So what follows are some suggestions for the next time you encounter someone who has faced a difficult loss or trauma.
Be present, not absent.
It is human impulse is to hide from pain, even when it is not our pain but someone else’s. We still feel part of it, or we fear what it will feel like if we were to be the one going through the pain. Our fear makes us hide.
But those who are experiencing pain need our presence.
Some of the old traditions of community such as bringing food, sitting with those who are grieving, these were in place because trauma isolates us. We need others around us. Even if someone sitting next to us does not know what exactly we are experiencing, simply being present is helpful.
Be open, not closed.
Sitting with someone who is grieving or has experienced trauma is not easy. One of the struggles that many of us have in this situation is remaining open to whatever difficult truth this person is sharing.

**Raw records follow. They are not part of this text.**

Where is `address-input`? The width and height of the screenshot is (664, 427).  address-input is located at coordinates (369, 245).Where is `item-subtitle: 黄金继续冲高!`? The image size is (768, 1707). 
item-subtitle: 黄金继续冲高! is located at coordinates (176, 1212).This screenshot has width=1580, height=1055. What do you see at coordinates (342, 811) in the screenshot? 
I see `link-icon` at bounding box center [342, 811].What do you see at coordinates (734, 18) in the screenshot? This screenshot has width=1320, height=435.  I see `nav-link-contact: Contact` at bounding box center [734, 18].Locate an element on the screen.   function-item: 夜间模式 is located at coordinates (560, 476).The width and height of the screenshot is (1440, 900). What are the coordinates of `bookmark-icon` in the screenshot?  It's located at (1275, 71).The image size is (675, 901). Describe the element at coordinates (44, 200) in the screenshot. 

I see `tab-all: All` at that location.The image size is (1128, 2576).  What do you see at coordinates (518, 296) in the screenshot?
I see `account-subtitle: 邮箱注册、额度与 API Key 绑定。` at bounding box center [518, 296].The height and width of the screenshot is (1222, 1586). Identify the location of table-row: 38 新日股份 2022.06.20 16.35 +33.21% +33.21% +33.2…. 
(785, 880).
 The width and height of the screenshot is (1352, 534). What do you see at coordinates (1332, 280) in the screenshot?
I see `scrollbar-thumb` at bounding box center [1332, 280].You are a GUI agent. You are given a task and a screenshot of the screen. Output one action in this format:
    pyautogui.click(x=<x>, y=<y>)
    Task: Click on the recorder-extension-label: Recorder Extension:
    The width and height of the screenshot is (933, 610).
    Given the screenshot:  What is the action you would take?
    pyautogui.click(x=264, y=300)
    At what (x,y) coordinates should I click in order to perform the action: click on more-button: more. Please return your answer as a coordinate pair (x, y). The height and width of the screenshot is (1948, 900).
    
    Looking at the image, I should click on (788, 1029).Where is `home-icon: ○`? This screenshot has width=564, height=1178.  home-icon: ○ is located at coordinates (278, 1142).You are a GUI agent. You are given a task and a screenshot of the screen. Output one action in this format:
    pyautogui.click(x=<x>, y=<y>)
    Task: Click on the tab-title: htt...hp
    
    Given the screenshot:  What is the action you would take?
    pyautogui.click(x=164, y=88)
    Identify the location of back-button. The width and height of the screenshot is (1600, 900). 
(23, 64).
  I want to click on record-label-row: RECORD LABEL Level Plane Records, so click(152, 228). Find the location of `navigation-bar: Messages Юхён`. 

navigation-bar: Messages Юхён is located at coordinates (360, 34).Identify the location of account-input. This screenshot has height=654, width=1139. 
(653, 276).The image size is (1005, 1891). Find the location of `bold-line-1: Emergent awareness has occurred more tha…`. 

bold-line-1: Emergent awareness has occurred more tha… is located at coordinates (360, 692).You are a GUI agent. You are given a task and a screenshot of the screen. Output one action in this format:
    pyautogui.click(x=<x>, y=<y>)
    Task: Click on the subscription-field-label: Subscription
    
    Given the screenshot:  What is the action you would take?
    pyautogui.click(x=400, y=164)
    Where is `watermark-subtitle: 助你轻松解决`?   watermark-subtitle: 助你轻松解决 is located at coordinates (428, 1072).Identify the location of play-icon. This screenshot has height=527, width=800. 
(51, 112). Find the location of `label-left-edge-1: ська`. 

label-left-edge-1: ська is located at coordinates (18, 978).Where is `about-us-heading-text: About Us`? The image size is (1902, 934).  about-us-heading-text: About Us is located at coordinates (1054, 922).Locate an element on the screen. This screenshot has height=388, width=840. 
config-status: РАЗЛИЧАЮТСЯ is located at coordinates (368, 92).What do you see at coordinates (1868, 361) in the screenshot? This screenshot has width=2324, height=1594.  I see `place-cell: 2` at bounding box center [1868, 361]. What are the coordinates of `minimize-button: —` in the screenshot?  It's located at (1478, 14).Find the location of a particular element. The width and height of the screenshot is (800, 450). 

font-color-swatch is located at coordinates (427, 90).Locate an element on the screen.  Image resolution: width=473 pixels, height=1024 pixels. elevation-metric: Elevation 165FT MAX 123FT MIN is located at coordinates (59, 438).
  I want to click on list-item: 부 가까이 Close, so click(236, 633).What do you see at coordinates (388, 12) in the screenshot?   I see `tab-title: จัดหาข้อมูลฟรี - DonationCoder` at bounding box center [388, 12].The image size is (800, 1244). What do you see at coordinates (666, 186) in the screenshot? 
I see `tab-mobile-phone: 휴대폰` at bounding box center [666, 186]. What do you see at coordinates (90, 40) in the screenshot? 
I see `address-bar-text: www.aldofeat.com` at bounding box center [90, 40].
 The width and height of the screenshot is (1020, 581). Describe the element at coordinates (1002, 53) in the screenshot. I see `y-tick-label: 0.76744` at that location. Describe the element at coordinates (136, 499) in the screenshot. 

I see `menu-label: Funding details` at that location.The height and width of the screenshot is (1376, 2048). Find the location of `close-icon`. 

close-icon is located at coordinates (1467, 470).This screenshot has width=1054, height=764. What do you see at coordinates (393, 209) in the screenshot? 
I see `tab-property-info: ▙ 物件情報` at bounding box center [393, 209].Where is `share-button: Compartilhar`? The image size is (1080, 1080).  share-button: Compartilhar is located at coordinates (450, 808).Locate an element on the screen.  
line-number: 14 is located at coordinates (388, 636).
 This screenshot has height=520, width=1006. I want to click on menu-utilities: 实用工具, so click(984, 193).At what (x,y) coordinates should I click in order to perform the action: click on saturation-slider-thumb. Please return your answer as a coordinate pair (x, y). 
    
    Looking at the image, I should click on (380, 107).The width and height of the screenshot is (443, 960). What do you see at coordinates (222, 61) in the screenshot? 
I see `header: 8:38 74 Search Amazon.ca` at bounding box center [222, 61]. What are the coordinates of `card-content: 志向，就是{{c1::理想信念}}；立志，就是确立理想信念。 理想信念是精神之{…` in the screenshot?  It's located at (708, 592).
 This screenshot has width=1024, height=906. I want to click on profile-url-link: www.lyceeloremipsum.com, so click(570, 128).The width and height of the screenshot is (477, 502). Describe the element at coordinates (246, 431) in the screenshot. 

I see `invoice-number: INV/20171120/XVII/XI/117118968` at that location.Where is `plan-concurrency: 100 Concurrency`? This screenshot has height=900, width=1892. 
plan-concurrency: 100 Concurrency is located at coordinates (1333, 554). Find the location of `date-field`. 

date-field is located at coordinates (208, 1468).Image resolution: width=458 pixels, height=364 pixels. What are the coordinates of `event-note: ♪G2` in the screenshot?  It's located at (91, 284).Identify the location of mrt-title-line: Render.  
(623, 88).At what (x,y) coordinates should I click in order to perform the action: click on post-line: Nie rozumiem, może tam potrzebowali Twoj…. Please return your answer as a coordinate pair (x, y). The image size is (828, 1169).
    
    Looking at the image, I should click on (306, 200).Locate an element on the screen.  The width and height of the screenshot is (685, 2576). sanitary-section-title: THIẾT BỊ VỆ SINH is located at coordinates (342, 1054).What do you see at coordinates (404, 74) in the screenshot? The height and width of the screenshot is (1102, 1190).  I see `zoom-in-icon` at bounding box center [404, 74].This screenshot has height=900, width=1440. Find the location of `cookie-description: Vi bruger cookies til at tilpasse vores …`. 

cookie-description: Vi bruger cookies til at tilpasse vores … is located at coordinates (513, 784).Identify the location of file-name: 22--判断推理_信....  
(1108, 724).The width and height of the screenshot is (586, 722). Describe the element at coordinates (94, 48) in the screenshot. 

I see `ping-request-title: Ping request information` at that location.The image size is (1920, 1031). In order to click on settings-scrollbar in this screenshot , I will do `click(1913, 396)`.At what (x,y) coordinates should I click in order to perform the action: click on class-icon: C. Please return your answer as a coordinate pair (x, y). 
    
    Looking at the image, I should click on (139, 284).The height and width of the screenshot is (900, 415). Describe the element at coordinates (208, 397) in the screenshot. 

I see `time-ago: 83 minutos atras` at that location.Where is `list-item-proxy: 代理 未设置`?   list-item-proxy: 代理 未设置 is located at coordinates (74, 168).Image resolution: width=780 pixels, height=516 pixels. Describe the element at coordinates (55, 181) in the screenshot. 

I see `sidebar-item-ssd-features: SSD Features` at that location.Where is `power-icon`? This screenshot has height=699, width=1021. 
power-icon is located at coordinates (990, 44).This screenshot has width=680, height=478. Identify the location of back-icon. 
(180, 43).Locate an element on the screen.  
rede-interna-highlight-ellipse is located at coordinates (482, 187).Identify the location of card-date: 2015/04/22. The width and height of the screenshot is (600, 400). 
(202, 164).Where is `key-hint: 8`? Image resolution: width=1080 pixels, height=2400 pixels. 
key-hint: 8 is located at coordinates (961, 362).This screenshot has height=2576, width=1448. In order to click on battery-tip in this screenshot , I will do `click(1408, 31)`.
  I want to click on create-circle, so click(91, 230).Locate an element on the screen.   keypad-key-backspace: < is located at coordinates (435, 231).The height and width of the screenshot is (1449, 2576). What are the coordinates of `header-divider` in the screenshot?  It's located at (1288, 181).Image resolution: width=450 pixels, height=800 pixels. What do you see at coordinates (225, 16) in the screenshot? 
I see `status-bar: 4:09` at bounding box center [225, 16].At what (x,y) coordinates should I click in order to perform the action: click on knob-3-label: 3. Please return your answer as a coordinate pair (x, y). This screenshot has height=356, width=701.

They may be angry at important people in their life, at loved ones, at God, maybe even at you.
They may be sad, continuing to reflect on what has been taken because of the trauma.
They may not see a reason to continue living because of the space in their life where their loved one resided.
These are times to be open, to listen, not to judge. The one who has lost or who has experienced the trauma needs to be able to share their pain. They may describe the depth and width of that pain … and in that moment, it is important to be open to their voice.
Be a companion, not a guide.
The traumatized or grieving often feel that they have been dislocated to another country. This land has another language, another culture, a landscape that is unfamiliar and distant from home. Trauma and grief are dislocating.
If you wish to be a friend, do not guide or advise.
The crux of “premature consolation” is when you tell someone how to grieve or how to “get over” their traumatic event. While you may have a map of your own path through trauma or grief, this person will have to find their own way.
It is their path, not yours.
Your job in that moment is to sit beside them. You are to be a companion on the journey. You are not their guide.
And yes, there may be truth is those old aphorisms. It is important to look for meaning and purpose in the midst of the tragic. Often those who do best after trauma are those who are able to find purpose as a result of the trauma.
But while what you have to say may be important, it is more important to be present in the midst of the emotion. Even saying the “right” thing can go wrong.
Honor the emotion first by being present … by being open … and by being a companion to them in the suffering.
Then … as they are winding their way toward that “other shore” about which Orr writes, hold their hand and love them along the way.